What this task involves — Copy out the items from the line that contains "has height=572, width=800." through the line that contains "(x=234, y=577)", both included, keeping every character as it appears.

Excerpted records —
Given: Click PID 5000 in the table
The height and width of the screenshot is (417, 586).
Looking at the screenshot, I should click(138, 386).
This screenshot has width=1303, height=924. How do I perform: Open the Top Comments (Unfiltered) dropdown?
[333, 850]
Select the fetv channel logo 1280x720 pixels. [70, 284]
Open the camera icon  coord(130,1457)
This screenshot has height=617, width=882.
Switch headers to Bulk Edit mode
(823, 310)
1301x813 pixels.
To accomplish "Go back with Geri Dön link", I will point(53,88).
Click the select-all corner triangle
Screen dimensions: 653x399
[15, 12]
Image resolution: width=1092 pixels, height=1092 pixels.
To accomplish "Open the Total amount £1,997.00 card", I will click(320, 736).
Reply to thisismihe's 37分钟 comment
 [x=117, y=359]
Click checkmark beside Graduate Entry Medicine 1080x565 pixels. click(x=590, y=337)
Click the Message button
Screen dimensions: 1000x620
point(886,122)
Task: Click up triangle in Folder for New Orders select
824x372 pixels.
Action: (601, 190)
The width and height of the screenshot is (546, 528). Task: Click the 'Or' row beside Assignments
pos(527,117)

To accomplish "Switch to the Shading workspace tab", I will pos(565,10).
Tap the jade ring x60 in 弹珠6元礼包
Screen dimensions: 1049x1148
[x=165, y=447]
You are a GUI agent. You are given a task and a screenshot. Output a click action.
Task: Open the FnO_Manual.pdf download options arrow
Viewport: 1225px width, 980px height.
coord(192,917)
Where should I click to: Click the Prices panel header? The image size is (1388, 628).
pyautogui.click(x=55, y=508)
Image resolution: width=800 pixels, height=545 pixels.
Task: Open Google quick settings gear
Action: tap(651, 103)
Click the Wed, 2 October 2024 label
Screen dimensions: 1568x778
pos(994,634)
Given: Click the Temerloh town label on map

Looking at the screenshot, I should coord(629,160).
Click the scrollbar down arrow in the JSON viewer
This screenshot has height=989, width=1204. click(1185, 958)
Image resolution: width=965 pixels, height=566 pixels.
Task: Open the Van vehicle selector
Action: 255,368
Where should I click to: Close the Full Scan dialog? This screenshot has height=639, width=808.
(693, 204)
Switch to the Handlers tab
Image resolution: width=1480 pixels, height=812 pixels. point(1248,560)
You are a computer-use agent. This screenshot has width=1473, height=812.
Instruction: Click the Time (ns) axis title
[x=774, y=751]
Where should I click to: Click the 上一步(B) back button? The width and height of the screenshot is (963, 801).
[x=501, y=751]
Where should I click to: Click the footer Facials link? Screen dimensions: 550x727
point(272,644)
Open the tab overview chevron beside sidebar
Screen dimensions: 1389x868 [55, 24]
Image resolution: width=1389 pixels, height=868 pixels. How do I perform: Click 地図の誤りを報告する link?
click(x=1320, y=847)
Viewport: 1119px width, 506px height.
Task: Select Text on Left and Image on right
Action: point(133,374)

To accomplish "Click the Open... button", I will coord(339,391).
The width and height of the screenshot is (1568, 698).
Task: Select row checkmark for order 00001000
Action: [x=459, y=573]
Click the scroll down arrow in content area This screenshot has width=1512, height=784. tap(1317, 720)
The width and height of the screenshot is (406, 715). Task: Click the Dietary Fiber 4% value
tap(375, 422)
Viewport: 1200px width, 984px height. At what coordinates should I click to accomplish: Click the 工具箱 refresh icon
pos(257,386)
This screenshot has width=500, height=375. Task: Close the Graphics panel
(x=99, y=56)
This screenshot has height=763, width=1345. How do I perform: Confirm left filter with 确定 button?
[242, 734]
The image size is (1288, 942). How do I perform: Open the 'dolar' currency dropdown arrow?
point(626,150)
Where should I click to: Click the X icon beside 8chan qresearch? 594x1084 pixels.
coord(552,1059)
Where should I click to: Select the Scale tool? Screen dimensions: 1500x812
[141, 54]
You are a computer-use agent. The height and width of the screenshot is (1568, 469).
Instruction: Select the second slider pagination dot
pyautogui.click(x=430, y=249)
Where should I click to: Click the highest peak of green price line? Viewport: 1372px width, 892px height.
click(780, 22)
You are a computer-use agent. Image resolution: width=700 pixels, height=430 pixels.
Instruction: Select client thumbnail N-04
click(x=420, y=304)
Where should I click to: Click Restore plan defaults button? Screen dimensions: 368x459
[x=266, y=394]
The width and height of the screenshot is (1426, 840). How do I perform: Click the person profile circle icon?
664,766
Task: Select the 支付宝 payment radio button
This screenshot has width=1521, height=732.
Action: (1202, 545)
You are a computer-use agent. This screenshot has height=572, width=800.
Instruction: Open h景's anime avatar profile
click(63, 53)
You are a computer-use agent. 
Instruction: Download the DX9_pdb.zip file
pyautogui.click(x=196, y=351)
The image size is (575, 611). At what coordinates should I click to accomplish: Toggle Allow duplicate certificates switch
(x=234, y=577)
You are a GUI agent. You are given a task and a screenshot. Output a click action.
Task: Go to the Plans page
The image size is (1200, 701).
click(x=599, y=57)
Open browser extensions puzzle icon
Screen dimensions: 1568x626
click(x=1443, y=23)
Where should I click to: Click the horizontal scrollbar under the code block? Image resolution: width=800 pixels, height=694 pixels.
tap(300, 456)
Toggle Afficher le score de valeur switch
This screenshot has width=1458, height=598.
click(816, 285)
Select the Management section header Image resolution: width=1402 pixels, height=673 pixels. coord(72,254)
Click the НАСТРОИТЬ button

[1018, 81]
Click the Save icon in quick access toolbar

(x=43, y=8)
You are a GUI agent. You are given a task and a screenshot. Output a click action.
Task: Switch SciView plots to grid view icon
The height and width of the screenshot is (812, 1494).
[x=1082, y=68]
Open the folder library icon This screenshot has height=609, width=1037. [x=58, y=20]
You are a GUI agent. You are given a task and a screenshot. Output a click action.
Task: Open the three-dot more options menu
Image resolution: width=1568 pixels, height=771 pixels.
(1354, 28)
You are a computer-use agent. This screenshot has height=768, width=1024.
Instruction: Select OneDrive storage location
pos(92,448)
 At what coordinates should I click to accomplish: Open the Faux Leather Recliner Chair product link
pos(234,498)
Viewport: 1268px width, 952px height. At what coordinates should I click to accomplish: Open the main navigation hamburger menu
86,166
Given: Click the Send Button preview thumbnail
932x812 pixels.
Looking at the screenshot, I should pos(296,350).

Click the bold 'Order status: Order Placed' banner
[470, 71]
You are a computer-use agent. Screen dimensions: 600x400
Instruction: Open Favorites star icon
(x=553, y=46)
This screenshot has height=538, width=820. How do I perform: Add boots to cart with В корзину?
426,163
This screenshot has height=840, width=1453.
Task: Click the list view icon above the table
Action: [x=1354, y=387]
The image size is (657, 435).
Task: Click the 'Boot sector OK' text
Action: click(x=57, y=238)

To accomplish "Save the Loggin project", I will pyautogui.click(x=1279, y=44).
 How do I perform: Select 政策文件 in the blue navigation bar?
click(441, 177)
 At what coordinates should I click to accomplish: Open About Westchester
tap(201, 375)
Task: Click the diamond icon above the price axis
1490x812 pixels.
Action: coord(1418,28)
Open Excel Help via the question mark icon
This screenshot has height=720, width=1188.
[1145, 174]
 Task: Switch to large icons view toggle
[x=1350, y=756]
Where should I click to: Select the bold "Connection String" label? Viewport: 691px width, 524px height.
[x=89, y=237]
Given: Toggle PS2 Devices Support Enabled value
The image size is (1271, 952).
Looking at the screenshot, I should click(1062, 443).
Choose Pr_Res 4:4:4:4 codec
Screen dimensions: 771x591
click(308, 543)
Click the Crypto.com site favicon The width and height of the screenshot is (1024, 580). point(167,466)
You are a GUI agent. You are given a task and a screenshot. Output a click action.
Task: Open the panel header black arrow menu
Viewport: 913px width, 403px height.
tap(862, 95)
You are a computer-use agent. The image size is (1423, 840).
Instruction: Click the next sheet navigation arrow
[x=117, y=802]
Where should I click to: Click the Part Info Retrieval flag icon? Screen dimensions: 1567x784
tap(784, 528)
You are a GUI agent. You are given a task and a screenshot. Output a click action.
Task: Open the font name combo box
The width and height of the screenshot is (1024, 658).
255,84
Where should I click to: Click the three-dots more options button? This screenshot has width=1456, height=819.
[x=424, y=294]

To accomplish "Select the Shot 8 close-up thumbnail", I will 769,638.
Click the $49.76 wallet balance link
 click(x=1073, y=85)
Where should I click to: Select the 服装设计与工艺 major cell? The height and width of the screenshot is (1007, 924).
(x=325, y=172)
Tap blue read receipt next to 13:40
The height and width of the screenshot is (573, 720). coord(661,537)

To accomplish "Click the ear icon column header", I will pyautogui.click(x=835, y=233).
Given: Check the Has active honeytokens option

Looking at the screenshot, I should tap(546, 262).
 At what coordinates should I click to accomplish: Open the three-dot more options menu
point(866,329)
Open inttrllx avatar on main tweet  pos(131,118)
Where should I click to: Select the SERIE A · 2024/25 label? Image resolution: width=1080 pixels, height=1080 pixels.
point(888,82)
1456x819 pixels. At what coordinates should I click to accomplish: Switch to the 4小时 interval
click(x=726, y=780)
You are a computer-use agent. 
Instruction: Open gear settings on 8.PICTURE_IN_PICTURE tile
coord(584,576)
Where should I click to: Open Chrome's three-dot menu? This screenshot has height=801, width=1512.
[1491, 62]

Solution for this problem —
You are a computer-use agent. This screenshot has height=572, width=800.
Instruction: Open h景's anime avatar profile
click(63, 53)
You are a computer-use agent. 
Instruction: Download the DX9_pdb.zip file
pyautogui.click(x=196, y=351)
The image size is (575, 611). At what coordinates should I click to accomplish: Toggle Allow duplicate certificates switch
(x=234, y=577)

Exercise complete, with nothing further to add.